▶ _What the task requires_
Please copy the material below word for word, everything from the line containing "Click the link" down to the line containing "pyautogui.click(x=535, y=669)", with both of those lines included.
## START
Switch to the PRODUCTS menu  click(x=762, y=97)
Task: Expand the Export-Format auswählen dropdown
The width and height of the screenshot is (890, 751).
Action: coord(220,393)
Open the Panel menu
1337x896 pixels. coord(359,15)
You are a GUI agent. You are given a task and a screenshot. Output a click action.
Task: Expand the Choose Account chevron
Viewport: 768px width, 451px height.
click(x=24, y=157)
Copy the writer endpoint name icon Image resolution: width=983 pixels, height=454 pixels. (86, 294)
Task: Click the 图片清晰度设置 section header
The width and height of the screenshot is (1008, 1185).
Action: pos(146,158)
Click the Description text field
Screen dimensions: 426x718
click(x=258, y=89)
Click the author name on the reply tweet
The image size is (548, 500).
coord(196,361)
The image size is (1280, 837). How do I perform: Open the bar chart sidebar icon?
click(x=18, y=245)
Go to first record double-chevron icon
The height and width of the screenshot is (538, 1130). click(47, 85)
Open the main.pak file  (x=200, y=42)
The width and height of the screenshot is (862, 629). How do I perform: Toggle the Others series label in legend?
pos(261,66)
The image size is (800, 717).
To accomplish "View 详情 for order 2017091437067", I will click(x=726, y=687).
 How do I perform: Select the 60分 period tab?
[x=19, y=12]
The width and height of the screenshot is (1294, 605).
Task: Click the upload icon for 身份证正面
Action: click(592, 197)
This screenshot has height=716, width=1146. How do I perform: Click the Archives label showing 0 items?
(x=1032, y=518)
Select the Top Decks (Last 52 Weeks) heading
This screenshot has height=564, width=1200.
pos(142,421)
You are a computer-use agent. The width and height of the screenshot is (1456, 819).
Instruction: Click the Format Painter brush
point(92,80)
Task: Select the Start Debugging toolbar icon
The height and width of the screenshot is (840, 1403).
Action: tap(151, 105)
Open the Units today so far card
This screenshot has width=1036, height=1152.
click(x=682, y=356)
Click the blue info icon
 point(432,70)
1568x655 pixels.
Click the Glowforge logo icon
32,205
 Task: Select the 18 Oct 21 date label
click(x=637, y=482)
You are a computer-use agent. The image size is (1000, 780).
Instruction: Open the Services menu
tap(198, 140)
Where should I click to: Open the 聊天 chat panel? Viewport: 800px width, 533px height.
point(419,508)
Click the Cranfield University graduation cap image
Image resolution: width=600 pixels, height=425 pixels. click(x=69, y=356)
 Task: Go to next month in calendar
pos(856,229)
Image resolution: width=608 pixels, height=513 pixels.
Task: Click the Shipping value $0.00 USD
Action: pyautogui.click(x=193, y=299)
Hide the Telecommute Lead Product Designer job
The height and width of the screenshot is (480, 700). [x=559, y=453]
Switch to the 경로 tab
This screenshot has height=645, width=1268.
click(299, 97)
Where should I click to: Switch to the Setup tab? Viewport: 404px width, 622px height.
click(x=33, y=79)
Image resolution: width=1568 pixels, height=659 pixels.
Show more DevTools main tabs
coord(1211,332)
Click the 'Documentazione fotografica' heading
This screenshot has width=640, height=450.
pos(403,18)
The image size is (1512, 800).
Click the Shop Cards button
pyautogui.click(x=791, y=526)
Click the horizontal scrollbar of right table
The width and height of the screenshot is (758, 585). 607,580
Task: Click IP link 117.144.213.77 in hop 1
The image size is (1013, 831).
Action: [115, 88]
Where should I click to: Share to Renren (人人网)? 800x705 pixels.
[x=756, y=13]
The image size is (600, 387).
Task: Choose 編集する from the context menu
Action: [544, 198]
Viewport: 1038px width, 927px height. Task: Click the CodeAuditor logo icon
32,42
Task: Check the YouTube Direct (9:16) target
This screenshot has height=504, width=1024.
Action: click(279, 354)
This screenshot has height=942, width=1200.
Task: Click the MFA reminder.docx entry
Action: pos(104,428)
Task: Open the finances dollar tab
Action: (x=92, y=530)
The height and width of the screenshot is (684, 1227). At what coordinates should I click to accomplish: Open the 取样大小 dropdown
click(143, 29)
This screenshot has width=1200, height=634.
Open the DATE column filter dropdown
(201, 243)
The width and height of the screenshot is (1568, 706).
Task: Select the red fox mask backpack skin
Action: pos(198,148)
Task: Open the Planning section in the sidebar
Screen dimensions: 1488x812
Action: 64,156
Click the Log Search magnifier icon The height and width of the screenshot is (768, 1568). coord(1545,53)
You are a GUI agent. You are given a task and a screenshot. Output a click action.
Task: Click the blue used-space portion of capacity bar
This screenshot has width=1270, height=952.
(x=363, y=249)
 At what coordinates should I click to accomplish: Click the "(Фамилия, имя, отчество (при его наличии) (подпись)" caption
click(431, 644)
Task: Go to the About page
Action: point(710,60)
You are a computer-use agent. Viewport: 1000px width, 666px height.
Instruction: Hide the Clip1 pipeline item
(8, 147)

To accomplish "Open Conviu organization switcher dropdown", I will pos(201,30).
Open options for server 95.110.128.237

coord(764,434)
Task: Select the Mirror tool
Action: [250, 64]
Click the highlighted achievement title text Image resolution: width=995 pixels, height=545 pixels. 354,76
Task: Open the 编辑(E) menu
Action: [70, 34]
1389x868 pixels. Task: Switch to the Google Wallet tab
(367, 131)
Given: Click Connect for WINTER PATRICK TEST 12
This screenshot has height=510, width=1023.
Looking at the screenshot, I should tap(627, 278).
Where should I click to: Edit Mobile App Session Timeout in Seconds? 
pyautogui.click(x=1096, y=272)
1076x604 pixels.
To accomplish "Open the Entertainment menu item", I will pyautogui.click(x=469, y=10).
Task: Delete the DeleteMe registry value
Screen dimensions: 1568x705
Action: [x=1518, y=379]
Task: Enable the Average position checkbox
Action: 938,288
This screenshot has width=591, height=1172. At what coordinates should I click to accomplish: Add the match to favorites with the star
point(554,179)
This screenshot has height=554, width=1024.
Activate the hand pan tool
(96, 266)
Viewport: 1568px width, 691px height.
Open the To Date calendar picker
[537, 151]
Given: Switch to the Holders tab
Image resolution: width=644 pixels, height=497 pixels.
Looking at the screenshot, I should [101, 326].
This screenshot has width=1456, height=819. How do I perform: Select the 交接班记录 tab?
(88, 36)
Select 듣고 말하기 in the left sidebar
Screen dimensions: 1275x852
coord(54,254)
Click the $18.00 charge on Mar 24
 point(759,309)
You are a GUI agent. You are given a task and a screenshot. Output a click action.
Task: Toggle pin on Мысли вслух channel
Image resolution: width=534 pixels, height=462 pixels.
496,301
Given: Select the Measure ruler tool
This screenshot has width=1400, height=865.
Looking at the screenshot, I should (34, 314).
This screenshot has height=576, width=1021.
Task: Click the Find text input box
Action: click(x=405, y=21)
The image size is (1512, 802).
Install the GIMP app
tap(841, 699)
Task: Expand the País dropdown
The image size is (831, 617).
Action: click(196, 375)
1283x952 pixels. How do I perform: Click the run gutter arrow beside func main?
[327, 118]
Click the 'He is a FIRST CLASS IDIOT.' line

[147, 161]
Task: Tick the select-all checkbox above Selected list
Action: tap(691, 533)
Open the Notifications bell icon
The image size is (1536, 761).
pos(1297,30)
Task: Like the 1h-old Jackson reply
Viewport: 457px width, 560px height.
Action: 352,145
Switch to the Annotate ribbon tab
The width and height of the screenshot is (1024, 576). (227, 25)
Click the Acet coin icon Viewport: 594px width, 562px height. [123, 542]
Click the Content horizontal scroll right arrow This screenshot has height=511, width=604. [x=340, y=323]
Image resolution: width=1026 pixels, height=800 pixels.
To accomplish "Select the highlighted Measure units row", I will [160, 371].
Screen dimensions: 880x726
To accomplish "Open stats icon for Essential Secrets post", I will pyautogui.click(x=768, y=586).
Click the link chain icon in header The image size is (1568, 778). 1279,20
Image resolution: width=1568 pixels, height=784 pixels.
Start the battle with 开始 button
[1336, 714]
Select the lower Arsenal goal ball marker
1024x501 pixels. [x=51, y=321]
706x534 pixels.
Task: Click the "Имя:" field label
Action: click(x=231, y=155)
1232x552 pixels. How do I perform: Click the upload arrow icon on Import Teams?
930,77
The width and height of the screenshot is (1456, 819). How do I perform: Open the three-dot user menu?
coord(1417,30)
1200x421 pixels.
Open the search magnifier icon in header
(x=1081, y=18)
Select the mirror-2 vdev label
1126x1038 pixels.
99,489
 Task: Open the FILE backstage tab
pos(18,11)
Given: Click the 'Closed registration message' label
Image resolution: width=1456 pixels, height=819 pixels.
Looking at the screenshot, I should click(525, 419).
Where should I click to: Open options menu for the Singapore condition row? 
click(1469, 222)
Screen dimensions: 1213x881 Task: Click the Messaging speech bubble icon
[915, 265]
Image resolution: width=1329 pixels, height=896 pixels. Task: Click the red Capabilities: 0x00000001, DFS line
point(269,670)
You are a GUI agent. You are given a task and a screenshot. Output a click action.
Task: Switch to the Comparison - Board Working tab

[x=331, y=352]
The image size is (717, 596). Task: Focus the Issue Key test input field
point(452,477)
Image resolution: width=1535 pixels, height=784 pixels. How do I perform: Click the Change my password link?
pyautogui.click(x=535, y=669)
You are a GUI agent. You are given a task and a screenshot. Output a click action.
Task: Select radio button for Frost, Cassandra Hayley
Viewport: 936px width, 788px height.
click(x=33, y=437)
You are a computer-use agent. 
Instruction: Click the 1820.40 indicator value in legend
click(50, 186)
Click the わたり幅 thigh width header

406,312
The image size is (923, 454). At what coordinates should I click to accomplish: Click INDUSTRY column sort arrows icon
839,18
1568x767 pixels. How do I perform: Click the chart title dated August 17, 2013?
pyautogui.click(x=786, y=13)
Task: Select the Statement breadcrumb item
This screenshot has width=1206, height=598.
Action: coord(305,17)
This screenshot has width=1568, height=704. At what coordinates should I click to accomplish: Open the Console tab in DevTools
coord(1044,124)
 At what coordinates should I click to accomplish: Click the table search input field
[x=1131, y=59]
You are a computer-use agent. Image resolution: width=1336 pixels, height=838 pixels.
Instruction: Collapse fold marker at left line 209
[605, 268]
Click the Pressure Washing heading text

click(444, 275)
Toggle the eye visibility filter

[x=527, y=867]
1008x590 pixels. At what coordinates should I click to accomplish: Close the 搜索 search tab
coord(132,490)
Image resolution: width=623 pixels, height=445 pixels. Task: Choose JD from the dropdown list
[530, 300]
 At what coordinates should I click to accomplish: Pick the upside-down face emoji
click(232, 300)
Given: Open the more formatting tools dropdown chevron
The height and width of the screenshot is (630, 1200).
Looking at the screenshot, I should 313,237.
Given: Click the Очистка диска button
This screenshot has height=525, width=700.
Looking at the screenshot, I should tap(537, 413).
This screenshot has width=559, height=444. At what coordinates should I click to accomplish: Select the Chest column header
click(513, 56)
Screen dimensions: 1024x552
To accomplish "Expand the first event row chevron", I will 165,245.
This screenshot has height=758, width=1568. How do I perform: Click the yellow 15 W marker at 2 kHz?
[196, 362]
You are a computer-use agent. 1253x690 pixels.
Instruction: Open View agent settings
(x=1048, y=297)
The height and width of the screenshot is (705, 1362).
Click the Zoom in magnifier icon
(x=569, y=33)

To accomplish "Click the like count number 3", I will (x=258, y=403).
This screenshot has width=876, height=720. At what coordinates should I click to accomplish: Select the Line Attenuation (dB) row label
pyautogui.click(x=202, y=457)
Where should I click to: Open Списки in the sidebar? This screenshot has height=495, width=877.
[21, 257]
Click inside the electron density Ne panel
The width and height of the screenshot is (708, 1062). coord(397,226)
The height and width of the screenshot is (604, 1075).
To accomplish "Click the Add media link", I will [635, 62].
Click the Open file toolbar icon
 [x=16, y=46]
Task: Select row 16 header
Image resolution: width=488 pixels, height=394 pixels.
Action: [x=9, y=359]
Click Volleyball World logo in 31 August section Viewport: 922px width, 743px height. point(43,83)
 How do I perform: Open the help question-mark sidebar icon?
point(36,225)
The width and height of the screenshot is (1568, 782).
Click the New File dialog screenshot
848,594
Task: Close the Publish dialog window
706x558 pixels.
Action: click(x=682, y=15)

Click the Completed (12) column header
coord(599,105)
## END
▶ _Written answer_
Click the link chain icon in header The image size is (1568, 778). 1279,20
Image resolution: width=1568 pixels, height=784 pixels.
Start the battle with 开始 button
[1336, 714]
Select the lower Arsenal goal ball marker
1024x501 pixels. [x=51, y=321]
706x534 pixels.
Task: Click the "Имя:" field label
Action: click(x=231, y=155)
1232x552 pixels. How do I perform: Click the upload arrow icon on Import Teams?
930,77
The width and height of the screenshot is (1456, 819). How do I perform: Open the three-dot user menu?
coord(1417,30)
1200x421 pixels.
Open the search magnifier icon in header
(x=1081, y=18)
Select the mirror-2 vdev label
1126x1038 pixels.
99,489
 Task: Open the FILE backstage tab
pos(18,11)
Given: Click the 'Closed registration message' label
Image resolution: width=1456 pixels, height=819 pixels.
Looking at the screenshot, I should click(525, 419).
Where should I click to: Open options menu for the Singapore condition row? 
click(1469, 222)
Screen dimensions: 1213x881 Task: Click the Messaging speech bubble icon
[915, 265]
Image resolution: width=1329 pixels, height=896 pixels. Task: Click the red Capabilities: 0x00000001, DFS line
point(269,670)
You are a GUI agent. You are given a task and a screenshot. Output a click action.
Task: Switch to the Comparison - Board Working tab

[x=331, y=352]
The image size is (717, 596). Task: Focus the Issue Key test input field
point(452,477)
Image resolution: width=1535 pixels, height=784 pixels. How do I perform: Click the Change my password link?
pyautogui.click(x=535, y=669)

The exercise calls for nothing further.